- Opening Delimiter -

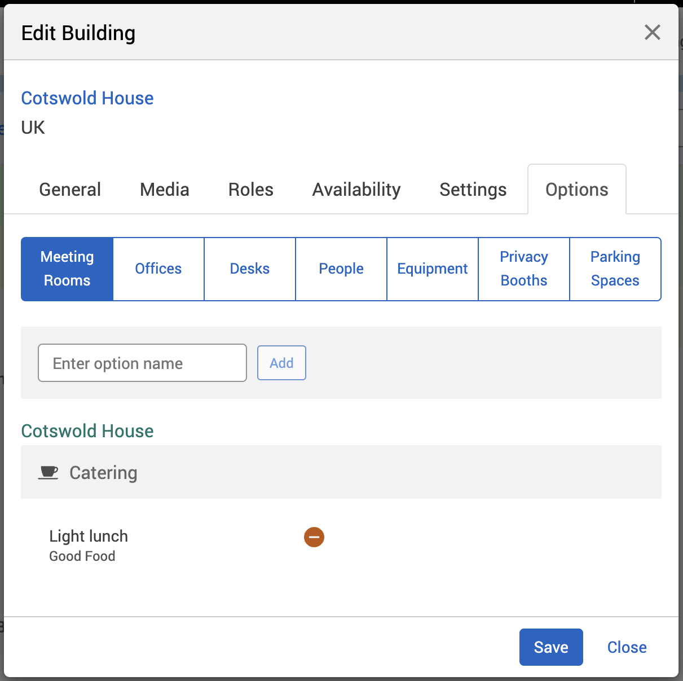The width and height of the screenshot is (683, 681).
Task: Go to the Roles tab
Action: (250, 190)
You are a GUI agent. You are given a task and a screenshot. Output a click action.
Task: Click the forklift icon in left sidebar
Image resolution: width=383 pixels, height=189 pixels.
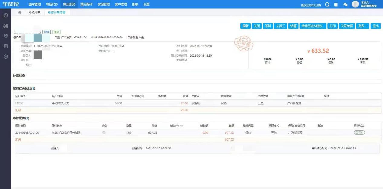click(5, 26)
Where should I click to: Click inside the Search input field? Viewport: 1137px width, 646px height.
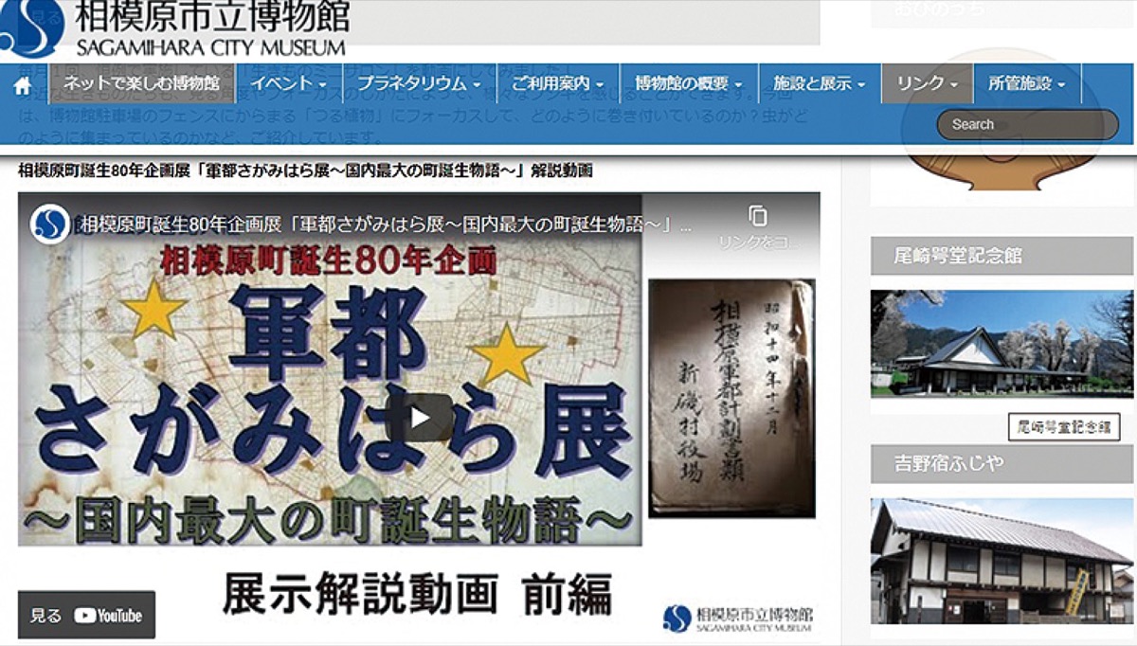click(1027, 124)
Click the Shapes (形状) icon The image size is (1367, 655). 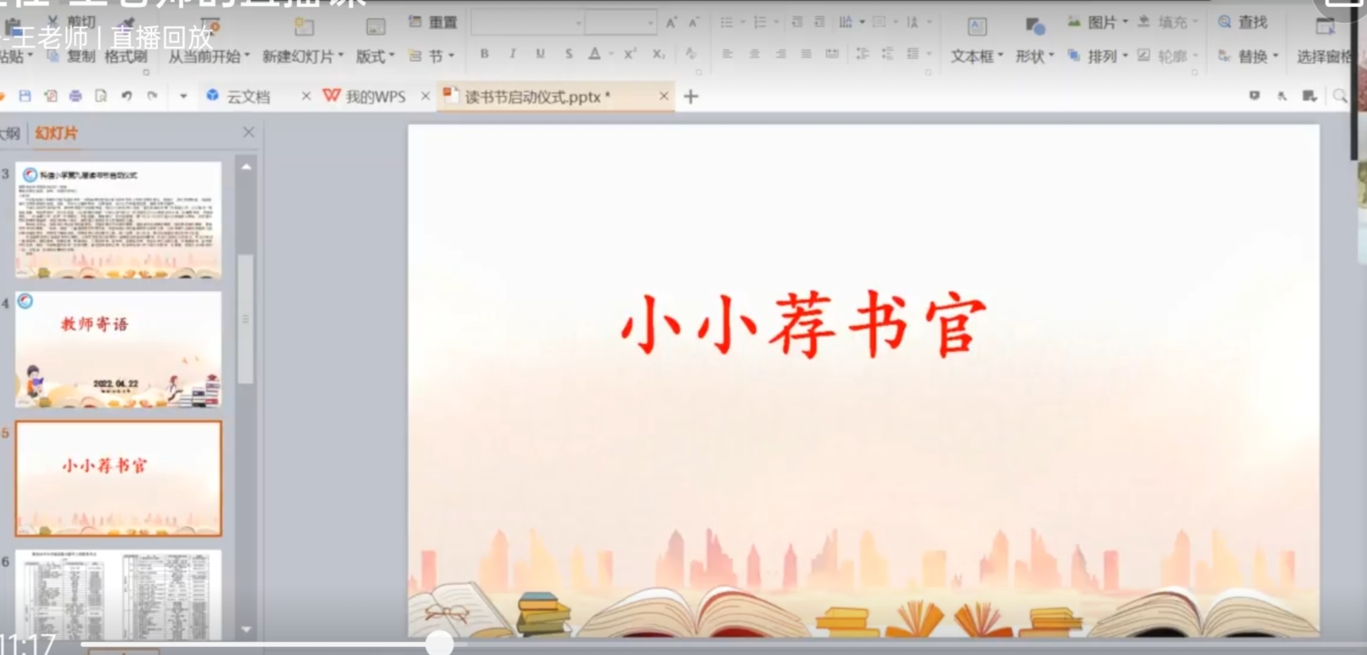coord(1034,28)
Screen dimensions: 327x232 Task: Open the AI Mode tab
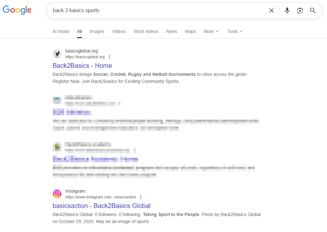pyautogui.click(x=61, y=31)
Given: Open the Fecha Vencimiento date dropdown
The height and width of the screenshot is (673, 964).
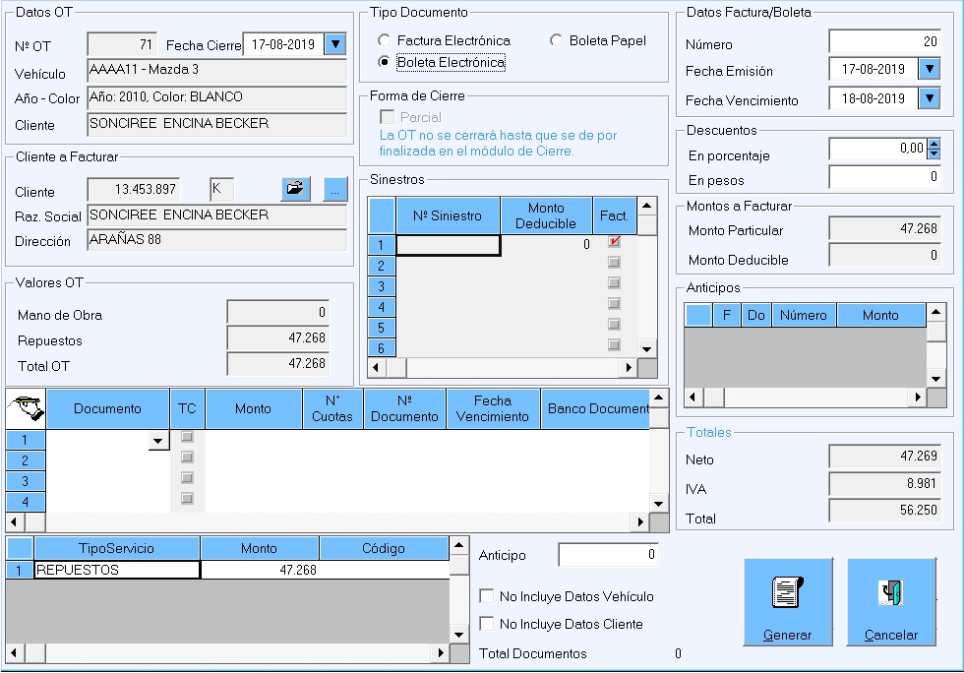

- Closing Delimiter -

What the task asks.
Exactly the lines from the one containing "Screen dimensions: 327x232" to the final line of the entries are wanted; please write them out, both ends included, but not the pictures.

Response to this task.
Screen dimensions: 327x232 Task: Open the AI Mode tab
pyautogui.click(x=61, y=31)
Given: Open the Fecha Vencimiento date dropdown
The height and width of the screenshot is (673, 964).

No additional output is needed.